This is a lightweight Python library which lets you push and
execute jobs asynchronously using Apache Kafka.
It uses
confluent-kafka-python under the hood.
- Apache Kafka 3.4.0
- Python 3.10+
Build and start the docker containers.
docker compose -up d
The performance benchmarks for producer and consumer can be viewed in the logs:
docker compose logs -f
kafka-python-client-python-wrapper-1 | Processed 1000000 messsages in 7.19 seconds
kafka-python-client-python-wrapper-1 | 13.26 MB/s
kafka-python-client-python-wrapper-1 | 139045.01 Msgs/s
kafka-python-client-python-wrapper-1 | producer_performance
kafka-python-client-python-wrapper-1 | time_in_seconds
kafka-python-client-python-wrapper-1 | confluent_python_kafka_producer 7.191916
...
kafka | [2023-04-27 23:27:23,632] INFO [BrokerMetadataListener id=1] Starting to publish metadata events at offset 2. (kafka.server.metadata.BrokerMetadataListener)

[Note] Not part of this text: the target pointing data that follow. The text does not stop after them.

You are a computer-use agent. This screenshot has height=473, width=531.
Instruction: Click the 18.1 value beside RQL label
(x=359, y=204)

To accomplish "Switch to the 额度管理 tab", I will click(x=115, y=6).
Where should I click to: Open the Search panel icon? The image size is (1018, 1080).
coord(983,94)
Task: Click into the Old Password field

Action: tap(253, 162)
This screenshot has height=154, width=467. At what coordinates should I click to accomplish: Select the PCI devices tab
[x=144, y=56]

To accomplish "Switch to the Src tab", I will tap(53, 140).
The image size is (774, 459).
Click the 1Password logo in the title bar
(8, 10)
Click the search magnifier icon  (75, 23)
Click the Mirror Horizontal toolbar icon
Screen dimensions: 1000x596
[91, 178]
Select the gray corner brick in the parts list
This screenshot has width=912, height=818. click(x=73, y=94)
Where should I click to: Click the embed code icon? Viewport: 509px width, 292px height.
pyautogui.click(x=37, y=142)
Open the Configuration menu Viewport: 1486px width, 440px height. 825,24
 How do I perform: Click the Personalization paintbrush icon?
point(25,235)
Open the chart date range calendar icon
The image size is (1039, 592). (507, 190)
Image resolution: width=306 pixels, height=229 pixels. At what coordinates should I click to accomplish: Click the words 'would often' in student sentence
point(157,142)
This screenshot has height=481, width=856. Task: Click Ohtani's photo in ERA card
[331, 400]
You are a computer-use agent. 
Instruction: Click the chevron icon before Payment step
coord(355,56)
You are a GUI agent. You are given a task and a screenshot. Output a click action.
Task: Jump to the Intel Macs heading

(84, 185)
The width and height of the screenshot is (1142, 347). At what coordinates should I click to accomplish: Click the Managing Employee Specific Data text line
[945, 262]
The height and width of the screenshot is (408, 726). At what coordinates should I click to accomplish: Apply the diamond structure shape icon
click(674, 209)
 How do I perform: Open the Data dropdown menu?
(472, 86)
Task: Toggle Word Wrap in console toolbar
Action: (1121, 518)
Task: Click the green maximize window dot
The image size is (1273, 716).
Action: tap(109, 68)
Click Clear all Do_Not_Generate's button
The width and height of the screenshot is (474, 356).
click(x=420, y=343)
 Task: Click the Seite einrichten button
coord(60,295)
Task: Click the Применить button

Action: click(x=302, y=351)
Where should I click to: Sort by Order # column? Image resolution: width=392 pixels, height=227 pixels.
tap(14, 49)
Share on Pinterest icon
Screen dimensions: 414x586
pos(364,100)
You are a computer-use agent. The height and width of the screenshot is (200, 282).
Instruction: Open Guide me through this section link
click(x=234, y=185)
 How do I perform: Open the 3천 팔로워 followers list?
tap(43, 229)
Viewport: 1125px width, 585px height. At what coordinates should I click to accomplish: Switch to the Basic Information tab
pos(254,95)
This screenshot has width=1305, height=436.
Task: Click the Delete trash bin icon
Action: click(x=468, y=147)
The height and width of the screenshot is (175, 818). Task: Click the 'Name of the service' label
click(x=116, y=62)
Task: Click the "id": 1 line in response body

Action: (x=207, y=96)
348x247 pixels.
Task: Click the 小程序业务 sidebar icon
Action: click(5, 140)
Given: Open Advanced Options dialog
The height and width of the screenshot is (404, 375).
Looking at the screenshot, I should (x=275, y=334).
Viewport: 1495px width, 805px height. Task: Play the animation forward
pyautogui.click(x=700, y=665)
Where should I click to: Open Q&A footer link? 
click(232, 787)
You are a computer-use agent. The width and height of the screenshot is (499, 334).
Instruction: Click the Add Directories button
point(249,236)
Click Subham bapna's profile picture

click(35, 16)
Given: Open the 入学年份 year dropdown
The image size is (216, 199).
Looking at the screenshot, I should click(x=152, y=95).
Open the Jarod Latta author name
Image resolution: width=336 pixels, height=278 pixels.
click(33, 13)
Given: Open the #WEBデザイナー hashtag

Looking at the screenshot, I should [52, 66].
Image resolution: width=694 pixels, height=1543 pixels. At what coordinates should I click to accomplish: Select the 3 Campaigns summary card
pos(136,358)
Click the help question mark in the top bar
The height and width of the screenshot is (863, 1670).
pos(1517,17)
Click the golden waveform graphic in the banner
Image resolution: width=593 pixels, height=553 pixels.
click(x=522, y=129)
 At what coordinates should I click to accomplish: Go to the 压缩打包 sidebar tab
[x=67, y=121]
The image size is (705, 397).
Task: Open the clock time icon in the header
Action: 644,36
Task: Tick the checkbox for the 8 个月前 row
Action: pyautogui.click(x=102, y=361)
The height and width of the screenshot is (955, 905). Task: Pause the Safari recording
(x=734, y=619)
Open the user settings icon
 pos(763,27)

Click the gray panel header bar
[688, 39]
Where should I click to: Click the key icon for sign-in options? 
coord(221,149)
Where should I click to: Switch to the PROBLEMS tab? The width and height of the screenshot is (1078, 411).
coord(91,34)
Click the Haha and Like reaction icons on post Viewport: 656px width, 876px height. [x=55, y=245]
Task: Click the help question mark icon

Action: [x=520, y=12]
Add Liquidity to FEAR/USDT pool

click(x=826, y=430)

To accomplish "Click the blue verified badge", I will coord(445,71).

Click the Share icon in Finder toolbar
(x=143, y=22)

kafka | [2023-04-27 23:27:23,633] INFO [BrokerMetadataPublisher id=1] Publishing initial metadata at offset OffsetAndEpoch(offset=2, epoch=1) with metadata.version 3.4-IV0. (kafka.server.metadata.BrokerMetadataPublisher)
...
kafka-python-client-python-wrapper-1 | Processed 1000000 messsages in 6.74 seconds
kafka-python-client-python-wrapper-1 | 14.15 MB/s
kafka-python-client-python-wrapper-1 | 148321.10 Msgs/s
kafka-python-client-python-wrapper-1 | consumer_performance
kafka-python-client-python-wrapper-1 | time_in_seconds
kafka-python-client-python-wrapper-1 | confluent_python_kafka_consumer 6.742129
Problem statement: A real-time dashboard that displays the number of page views per second for a website. The website generates a high volume of page views, and we want to process them in real-time.
Setup:
Trigger_Requests.py : simulates 1000 users requesting our website.
confluent_kafka_producer_flask.py: sends the “page view” events in real-time to Kafka Server.
confluent_consumer.py: will call the Worker class and consume page view events.
Each consumer instance processes a subset of the messages.
Start the buffer. This will connect to the KafkaProducer client:
python confluent_kafka_producer_flask.py
Start the workers in separate terminal. This will connect to the KafkaProducer client. The worker executes the job in the background:
python confluent_consumer.py
[INFO] Starting Worker(hosts=127.0.0.1:9092 topic=page-views, group=group) ...
2nd Worker:
python confluent_consumer_2.py
[INFO] Starting Worker(hosts=127.0.0.1:9092 topic=page-views, group=group) ...
3nd Worker:
python confluent_consumer_3.py
[INFO] Starting Worker(hosts=127.0.0.1:9092 topic=page-views, group=group) ...
To create a consumer group, running multiple consumer instances that will execute subset of jobs, we need to increase the number of partitions. Following is example command that increases number of partitions to 3 of the page-views Kafka topic.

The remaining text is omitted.